Jose Lopez lost about 2 1/2 weeks of instruction last year because his Jefferson High School class schedule was filled with the wrong classes. He was among thousands with that problem across the Los Angeles Unified School District. The cause was a new but faulty student records system.
On Tuesday, the first day of school, he sat on the steps of the auditorium with friends before the start of class -- relaxed but wary.
“It’s pretty early to know what’s going on with the schedules,” he said.
Jose then disappeared into the venerable but stylish campus south of downtown. If his experience was like most of his classmates, things were largely fine.
At district headquarters, Diane H. Pappas, who heads the effort to improve the records system, said her office had logged 24 calls for help across the mammoth school system between 7 a.m. and about 8:30 a.m.

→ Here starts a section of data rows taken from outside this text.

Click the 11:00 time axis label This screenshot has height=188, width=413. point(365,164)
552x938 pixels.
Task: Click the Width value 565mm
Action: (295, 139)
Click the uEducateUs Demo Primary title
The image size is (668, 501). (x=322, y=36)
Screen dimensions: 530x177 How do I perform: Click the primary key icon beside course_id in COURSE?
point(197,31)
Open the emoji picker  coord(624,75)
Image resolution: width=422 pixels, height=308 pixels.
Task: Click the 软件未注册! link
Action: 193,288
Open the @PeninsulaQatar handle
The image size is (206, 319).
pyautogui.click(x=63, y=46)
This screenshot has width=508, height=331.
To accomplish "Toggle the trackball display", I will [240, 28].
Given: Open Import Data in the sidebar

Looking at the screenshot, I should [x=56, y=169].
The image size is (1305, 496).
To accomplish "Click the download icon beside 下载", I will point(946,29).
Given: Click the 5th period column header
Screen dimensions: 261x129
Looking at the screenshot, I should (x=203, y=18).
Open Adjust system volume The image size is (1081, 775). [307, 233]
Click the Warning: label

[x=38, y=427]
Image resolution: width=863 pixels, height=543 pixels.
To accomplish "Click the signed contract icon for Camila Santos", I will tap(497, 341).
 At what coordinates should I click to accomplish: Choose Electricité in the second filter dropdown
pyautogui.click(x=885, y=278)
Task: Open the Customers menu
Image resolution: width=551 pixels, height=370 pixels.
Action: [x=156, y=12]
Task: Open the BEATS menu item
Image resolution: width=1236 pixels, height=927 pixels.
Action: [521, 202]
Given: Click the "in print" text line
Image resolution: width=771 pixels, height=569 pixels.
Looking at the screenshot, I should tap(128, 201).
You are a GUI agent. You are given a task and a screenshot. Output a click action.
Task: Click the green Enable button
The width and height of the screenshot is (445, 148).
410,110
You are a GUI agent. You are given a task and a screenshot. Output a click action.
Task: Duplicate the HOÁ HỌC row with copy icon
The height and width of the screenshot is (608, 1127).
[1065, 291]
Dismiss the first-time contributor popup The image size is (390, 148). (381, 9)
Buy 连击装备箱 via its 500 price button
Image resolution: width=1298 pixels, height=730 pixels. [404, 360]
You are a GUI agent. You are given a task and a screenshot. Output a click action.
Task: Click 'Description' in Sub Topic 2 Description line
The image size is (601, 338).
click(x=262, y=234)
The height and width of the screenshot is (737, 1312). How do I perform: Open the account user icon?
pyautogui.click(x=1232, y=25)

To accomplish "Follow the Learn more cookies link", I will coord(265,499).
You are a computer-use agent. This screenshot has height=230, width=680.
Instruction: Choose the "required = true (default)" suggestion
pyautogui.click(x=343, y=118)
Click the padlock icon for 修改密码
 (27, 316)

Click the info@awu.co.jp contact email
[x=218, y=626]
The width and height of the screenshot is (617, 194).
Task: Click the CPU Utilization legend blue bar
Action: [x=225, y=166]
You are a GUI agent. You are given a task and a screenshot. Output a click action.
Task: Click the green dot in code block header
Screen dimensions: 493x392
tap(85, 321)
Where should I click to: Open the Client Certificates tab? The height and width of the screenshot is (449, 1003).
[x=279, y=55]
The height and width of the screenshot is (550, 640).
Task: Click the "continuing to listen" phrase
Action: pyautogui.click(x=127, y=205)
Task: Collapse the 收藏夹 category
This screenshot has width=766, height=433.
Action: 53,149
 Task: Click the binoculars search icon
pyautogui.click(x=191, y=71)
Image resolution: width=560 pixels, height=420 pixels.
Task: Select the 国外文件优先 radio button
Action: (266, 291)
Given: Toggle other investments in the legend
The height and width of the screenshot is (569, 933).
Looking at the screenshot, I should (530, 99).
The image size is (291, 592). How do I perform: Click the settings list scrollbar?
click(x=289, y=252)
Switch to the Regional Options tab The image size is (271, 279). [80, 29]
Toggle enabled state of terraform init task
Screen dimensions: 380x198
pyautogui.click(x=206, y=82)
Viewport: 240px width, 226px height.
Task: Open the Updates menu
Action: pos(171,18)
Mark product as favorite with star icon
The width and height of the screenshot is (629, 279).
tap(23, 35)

“That’s nothing,” Pappas said, with obvious relief. “And the issues were minor, like problems with passwords.”
Last year’s technical debacle dominated news of the opening of school. Students had incorrect schedules or no schedules at all and the system, when it provided printouts, generated inaccurate transcripts and miscalculated credits and grade-point averages. Teachers had incorrect rosters and couldn’t file attendance reports. Staff members who logged onto the system, called My Integrated Student Information System, or MISIS, often found themselves with a frozen screen.
Then-Supt. John Deasy dismissed the seriousness of the issue, but the problems contributed to his resignation less than three months later. MISIS was touted as a “free” system obtained from another school district. By the end of last year, officials said the cost had grown to about $133 million. Officials set aside $80 million more this year.
A lawsuit was filed -- with Jefferson students as plaintiffs -- seeking access to the classes they needed to graduate and apply to college.
Jefferson may have been the worst situation. There, the MISIS shortcomings were exacerbated by administrative turnover. Principal Jack Foote was unable to arrive until the second week last year.
For Tuesday, he had back-up plans ready, including printouts of rosters and attendance sheets if, for example, the city of Los Angeles suffered a major power outage.
Justin Fernandez, an 11th grader, said the focus on Jefferson has benefited the school.
“They’ve put kids in the right places,” he said. “I haven’t seen no one with mistakes in their schedule. And the school is getting lots of attention.”
There were some glitches. Eleventh-grader Miguel Figueroa said he need a more advanced Spanish class than the one he’d received. Another student said he wanted ROTC as an elective but it wasn’t on his schedule.
History teacher Susan Ferguson had four students in limbo because they had changed their first-period class from her regular history course to Advanced Placement history. As the school is now organized, those students should have landed in the homeroom or “advisory” class of the other first-period AP history teacher. But she agreed to keep them because the homeroom for the AP class would have been too crowded otherwise.
Jefferson used an unusual schedule Tuesday, sending all students to an initial 90-minute homeroom, in part to straighten out schedules as needed.
Ferguson also explained that the homerooms were the place for students to get help all yearlong.
“I’m going to get on you if you’re not here, if your grades are not doing well,” she told them. “This is going to be a room where we’re going to try to help each other. This is a class where we’re going to be discussing any issues you have.”
In all the homerooms, students were filling out surveys on what they liked and disliked about school, career goals and their families. Ferguson asked students to describe two things that were true about their summer and one thing that wasn’t.
Her students immediately and correctly guessed that her fib was that she’d cleaned out her garage. She didn’t strike them as a teacher who would spend time doing that, they told her.
Yesenia Garza, 17, attended summer school and went to Bakersfield. But she did not play soccer, she confessed.
Later, as students wrote a brief essay, Ferguson took a breath and logged in to file attendance.
“MISIS is working right now,” she said. “It wasn’t working before, but I think it was my fault. I had bookmarked what I thought was the log in.”
Teacher and union representative Katherine Harrison said the story at Jefferson was that there was not much of a story this year.
“We’re OK at Jefferson,” Harrison said. “What happened last year was very unfortunate, but we’re back on our feet and doing OK.”